Observational Study Evaluating the Seroprotection of HepB-alum Vaccine and HepB-CpG Vaccine in People With HIV

• Published in: Open forum infectious diseases Vol. 10; no. 6; p. ofad267
• Main Authors: Reilly-Evans, Brenna, Dudzik, Beatrix, Costlow, David J, Hartmann, Carlos, Khalsa, Ann M, Kassis, Christelle, Zmarlicka, Monika T
• Format: Journal Article
• Language: English
• Published: US Oxford University Press 01.06.2023
• Subjects: Major; hepB-CpG; vaccine; HIV; hepatitis B
• ISSN: 2328-8957; 2328-8957
• DOI: 10.1093/ofid/ofad267

Abstract Background Hepatitis B virus (HBV) vaccine seroprotection rates with conventional aluminum adjuvanted recombinant HBV vaccines, Engerix-B (HepB-alum) vaccine, among people with HIV (PWH) are varied.
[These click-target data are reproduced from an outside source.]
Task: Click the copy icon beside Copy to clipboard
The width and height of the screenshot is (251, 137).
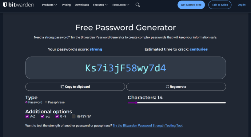Action: [62, 87]
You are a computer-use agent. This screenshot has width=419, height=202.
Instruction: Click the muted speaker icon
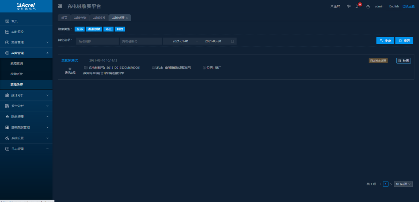(x=348, y=6)
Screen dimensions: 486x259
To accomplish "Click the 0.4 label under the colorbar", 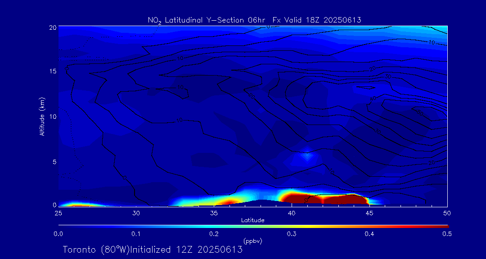I will click(x=369, y=234).
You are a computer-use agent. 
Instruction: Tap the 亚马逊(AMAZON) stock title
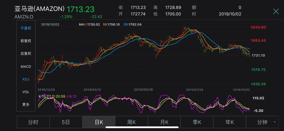39,9
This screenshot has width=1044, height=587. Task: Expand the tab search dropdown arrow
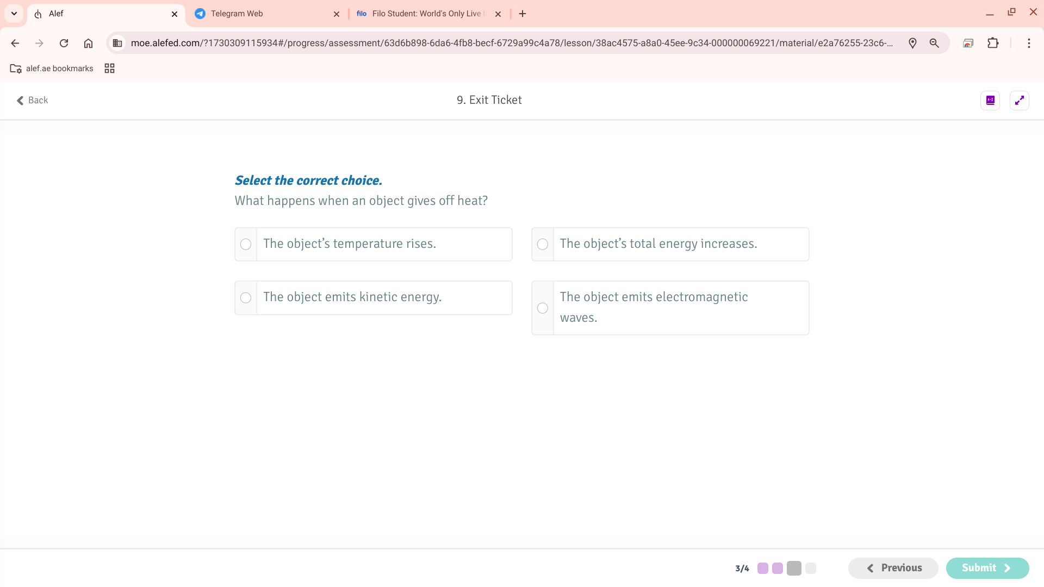pyautogui.click(x=14, y=14)
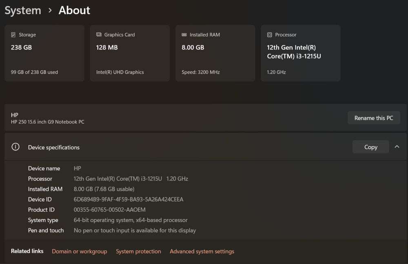The image size is (408, 264).
Task: Open the Graphics Card 128 MB card
Action: tap(130, 53)
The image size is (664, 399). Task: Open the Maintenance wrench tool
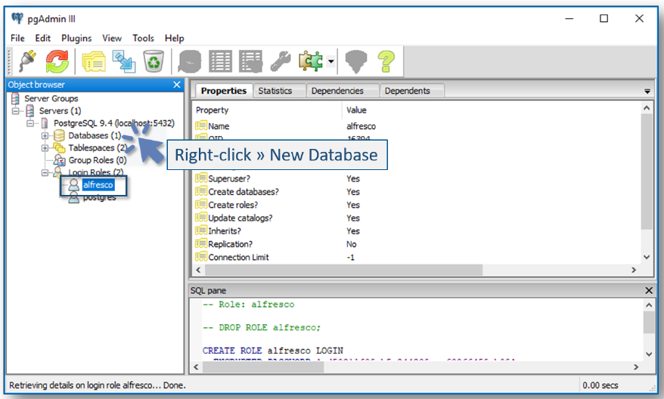pyautogui.click(x=281, y=60)
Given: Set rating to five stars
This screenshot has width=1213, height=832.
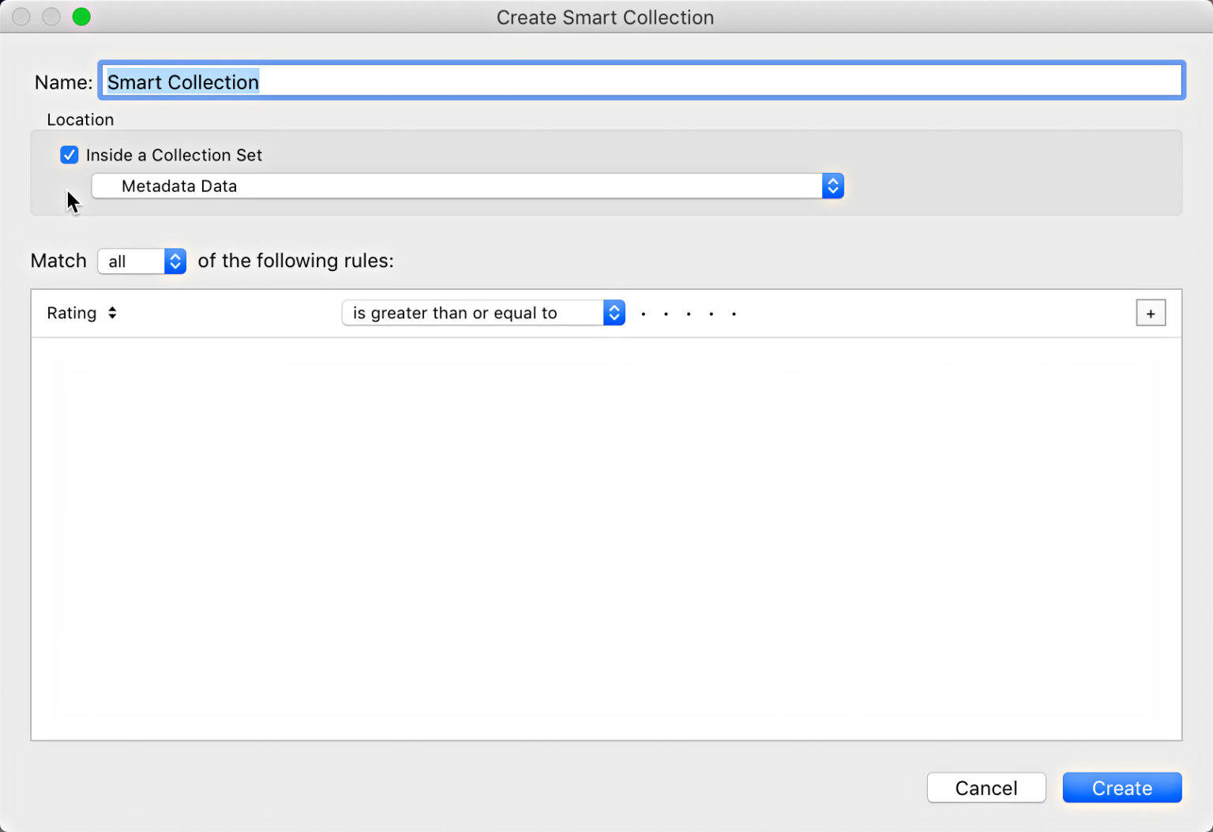Looking at the screenshot, I should coord(734,314).
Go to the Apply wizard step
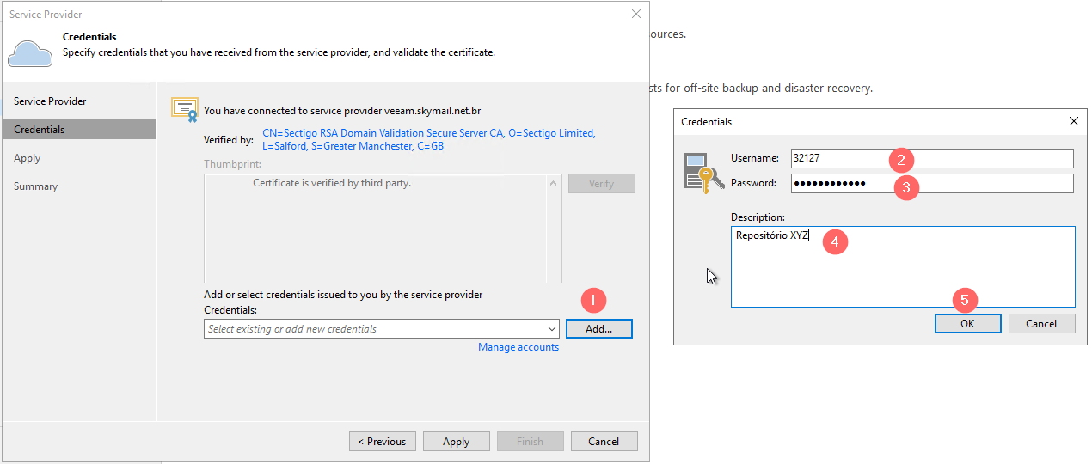1092x464 pixels. coord(28,158)
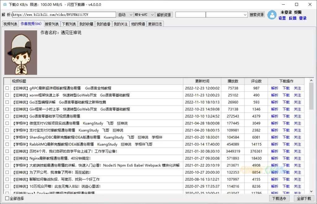
Task: Click the scrollbar down arrow in video list
Action: 311,192
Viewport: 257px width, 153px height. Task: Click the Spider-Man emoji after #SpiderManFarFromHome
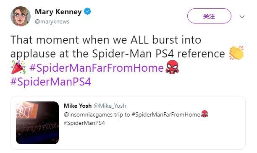pos(172,67)
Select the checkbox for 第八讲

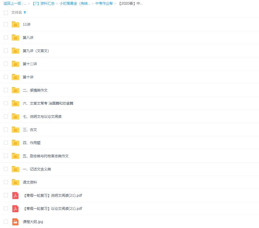click(x=6, y=37)
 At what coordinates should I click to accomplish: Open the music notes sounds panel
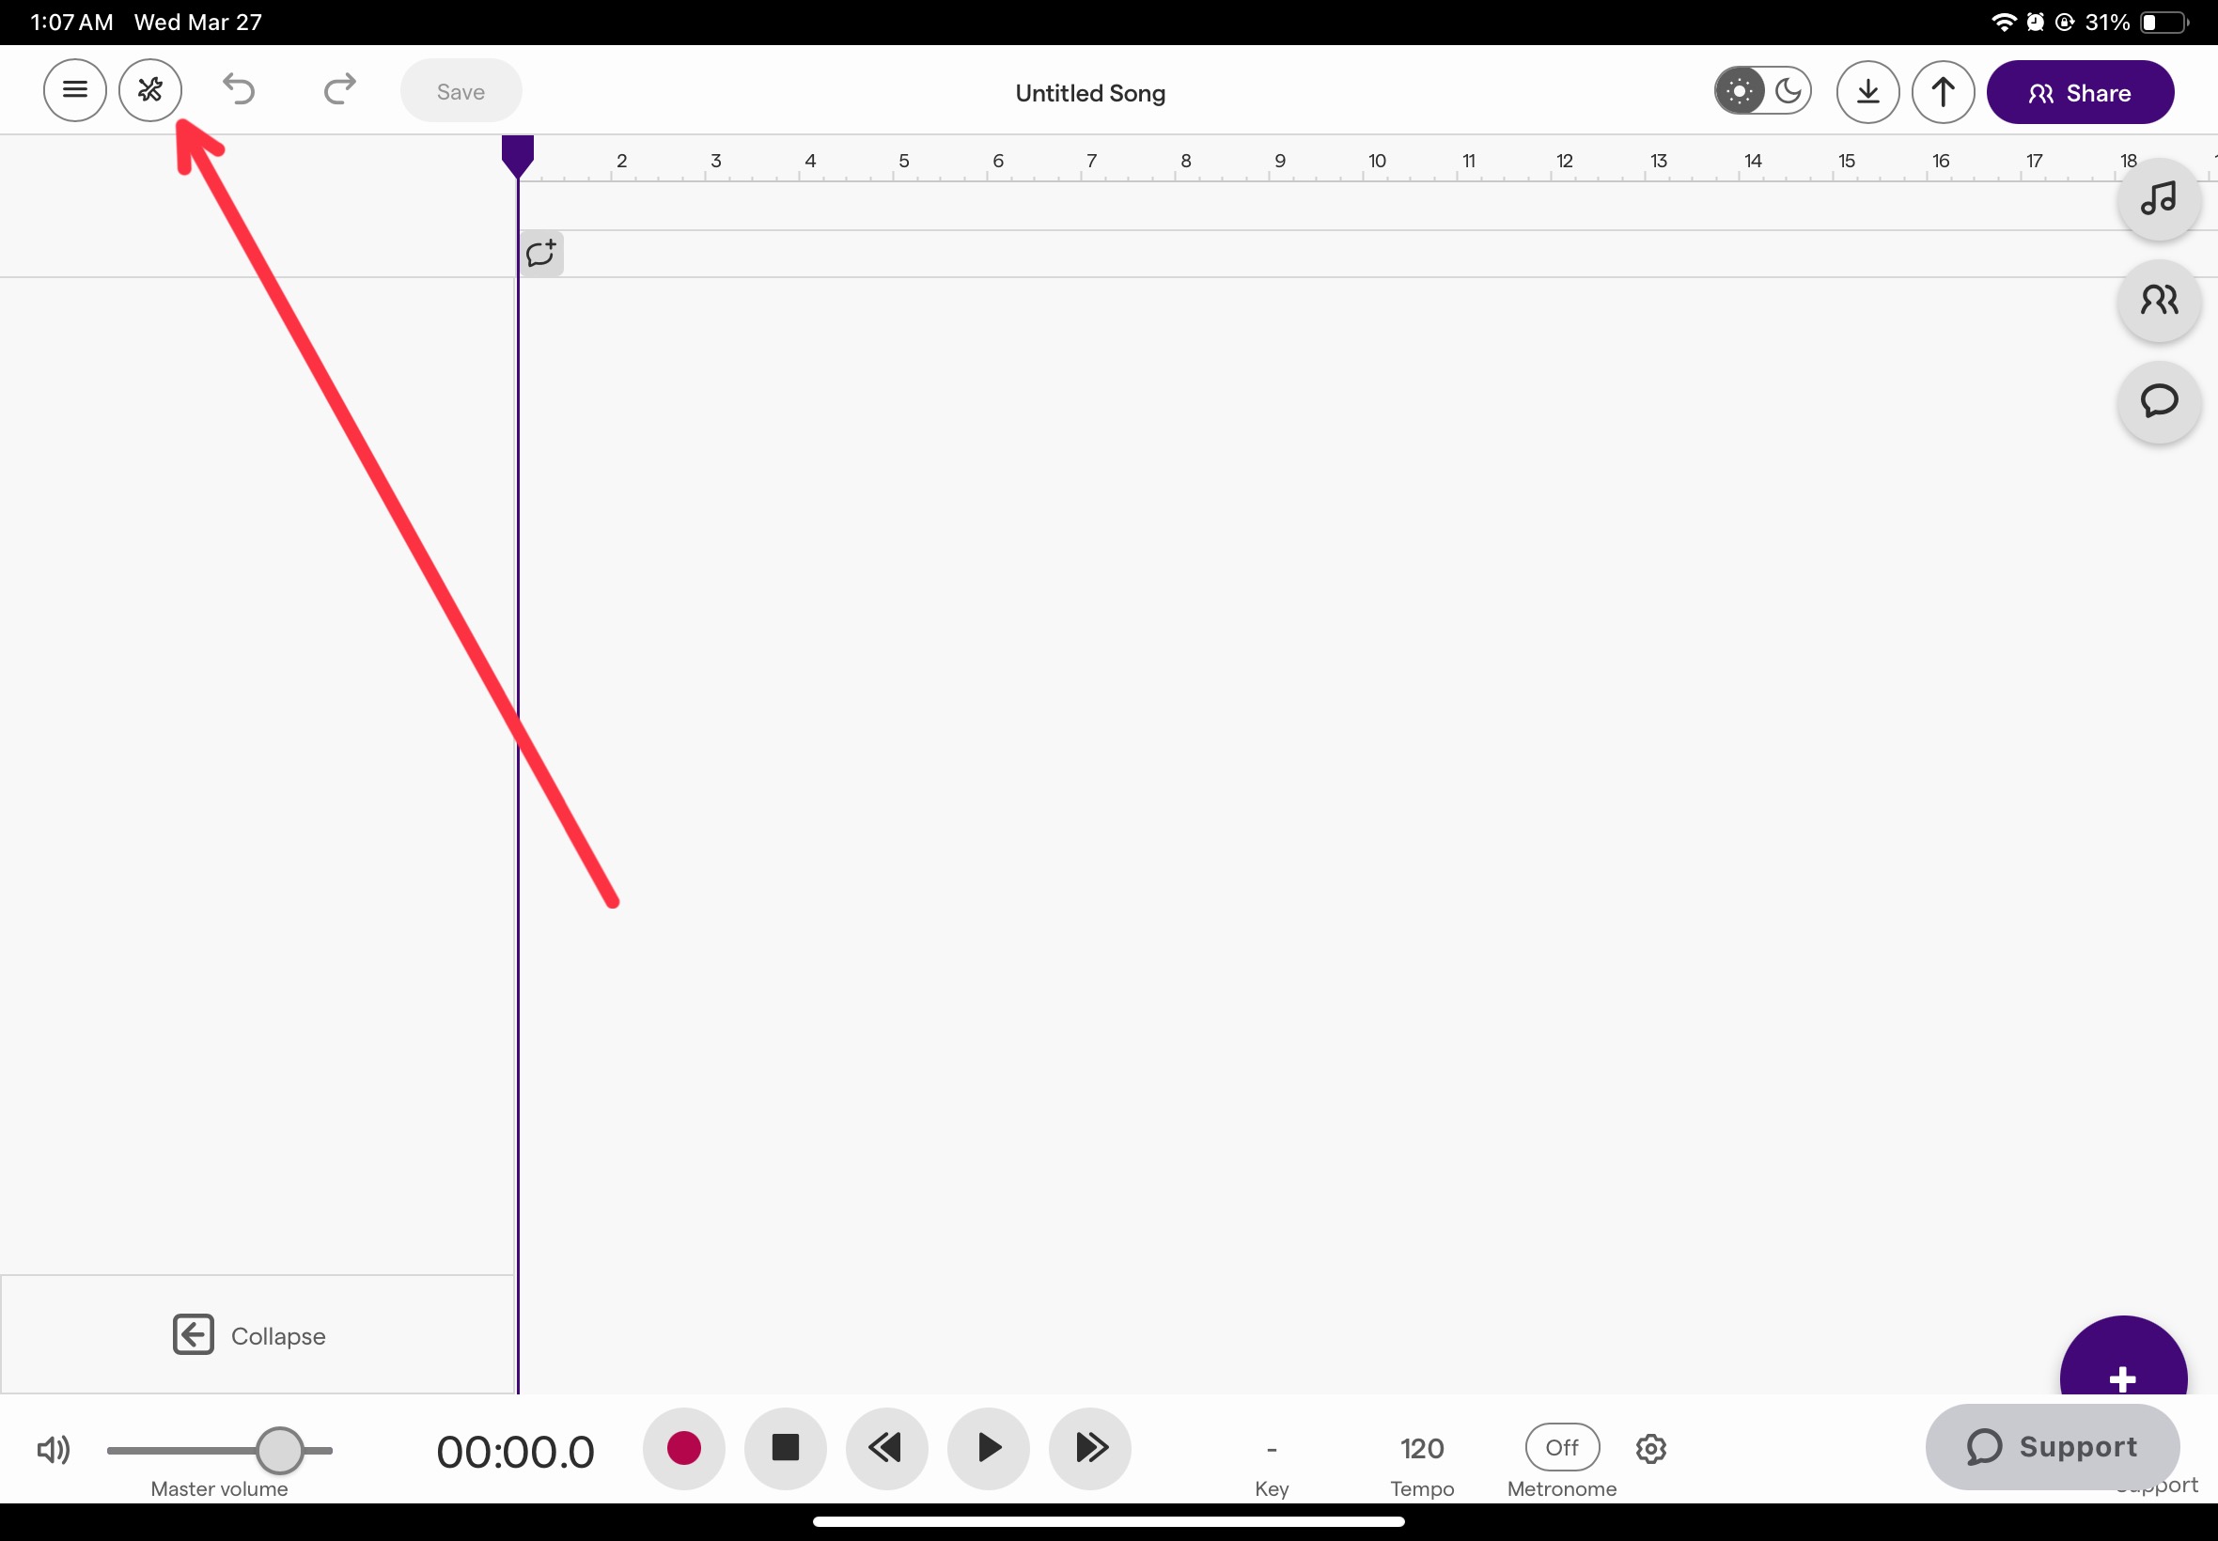(x=2158, y=200)
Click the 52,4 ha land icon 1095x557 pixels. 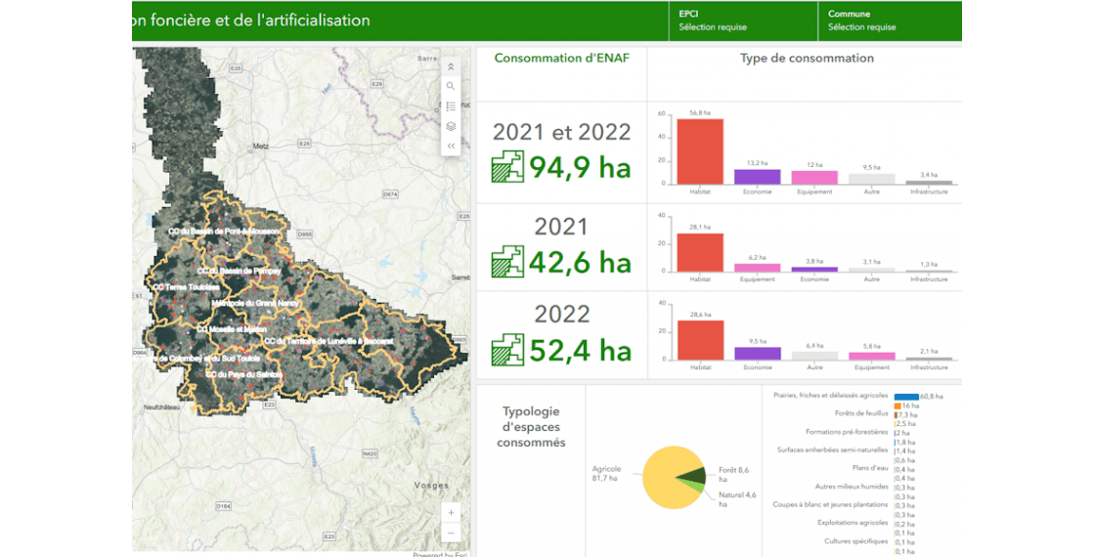click(x=507, y=349)
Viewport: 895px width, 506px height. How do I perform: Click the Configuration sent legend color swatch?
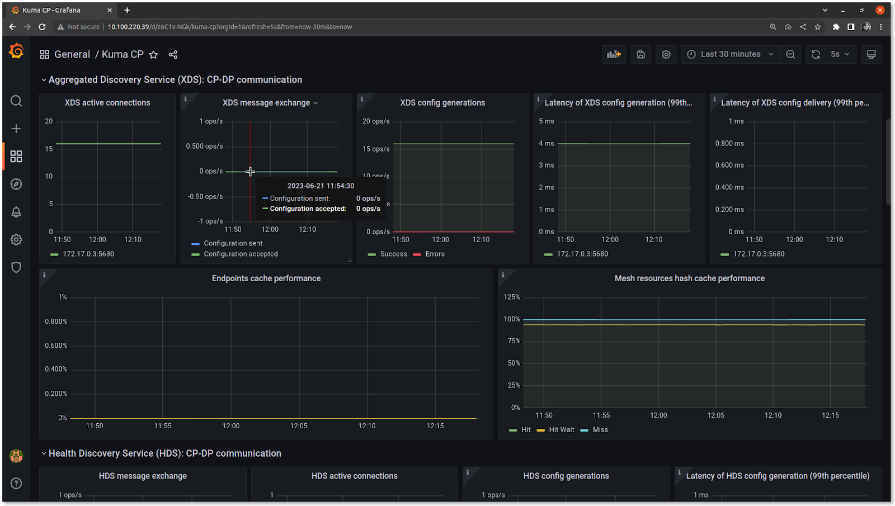point(195,244)
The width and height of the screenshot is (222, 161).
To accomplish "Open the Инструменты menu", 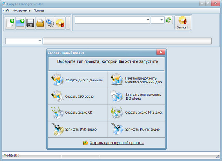I will 22,11.
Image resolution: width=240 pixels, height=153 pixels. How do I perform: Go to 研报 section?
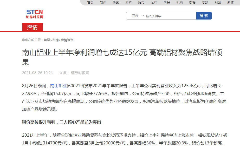tap(167, 3)
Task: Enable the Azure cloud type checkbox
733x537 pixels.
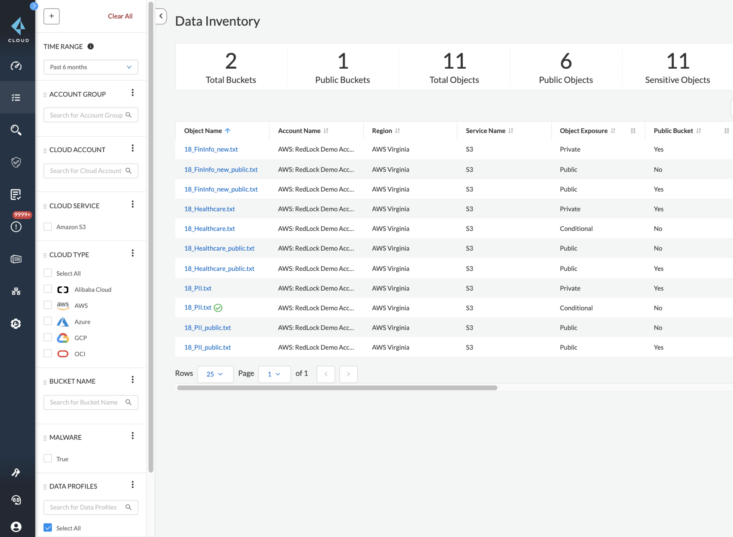Action: [x=48, y=321]
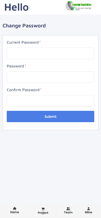Click the new Password input field
Image resolution: width=101 pixels, height=218 pixels.
pyautogui.click(x=51, y=77)
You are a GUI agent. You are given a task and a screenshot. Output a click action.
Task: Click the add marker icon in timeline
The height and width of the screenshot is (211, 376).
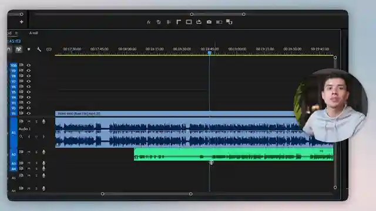tap(29, 49)
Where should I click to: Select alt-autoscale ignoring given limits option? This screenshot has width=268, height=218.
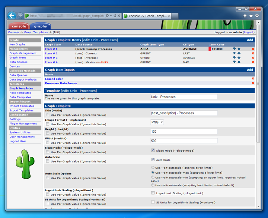153,168
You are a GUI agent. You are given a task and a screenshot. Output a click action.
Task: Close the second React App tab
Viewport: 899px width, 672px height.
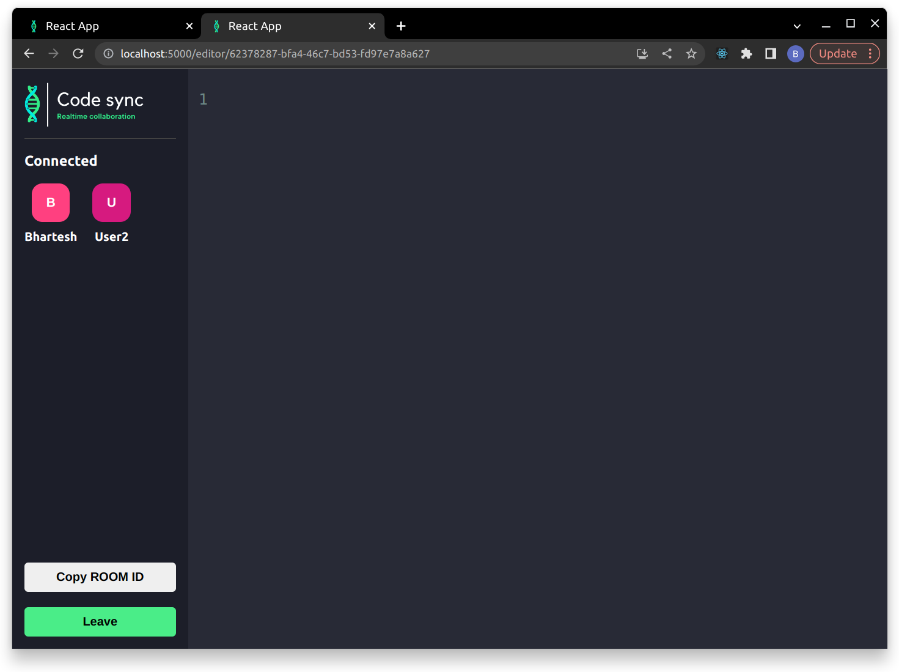pos(372,26)
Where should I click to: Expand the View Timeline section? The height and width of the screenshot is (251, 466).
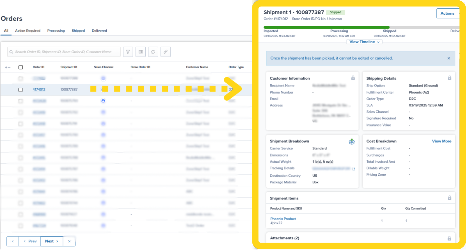364,41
Heplisav-B (HepB-CpG) vaccine, a novel adjuvanted recombinant HBV vaccine, has shown higher seroprotection rates in immunocompetent patients but is not well studied in PWH. There are no published studies comparing seroprotection rates between HepB-alum and HepB-CpG in PWH. This study aims to evaluate and compare the seroprotection incidence of HepB-alum vs HepB-CpG in PWH at least 18 years of age. Methods This retrospective, observational cohort study included adults diagnosed with HIV who received a complete series of HepB-alum or HepB-CpG at a community health center in Phoenix, Arizona. Patients had a hepatitis B surface antibody <10 IU/L at the time of the first vaccine dose. The primary outcome was a comparison of seroconversion incidence between HepB-CpG and HepB-alum. Secondary outcomes included identifying factors associated with likelihood of response to HBV vaccination. Results A total of 120 patients were included in this study, 59 in the HepB-alum cohort and 61 in the HepB-CpG cohort. In the HepB-alum cohort, 57.6% achieved seroconversion, compared with 93.4% in the HepB-CpG cohort (P < .001). Those without diabetes were more likely to have response to a vaccine. Conclusions Among PWH at a single community health center, HepB-CpG provided a statistically higher incidence of seroprotection against HBV compared with HepB-alum.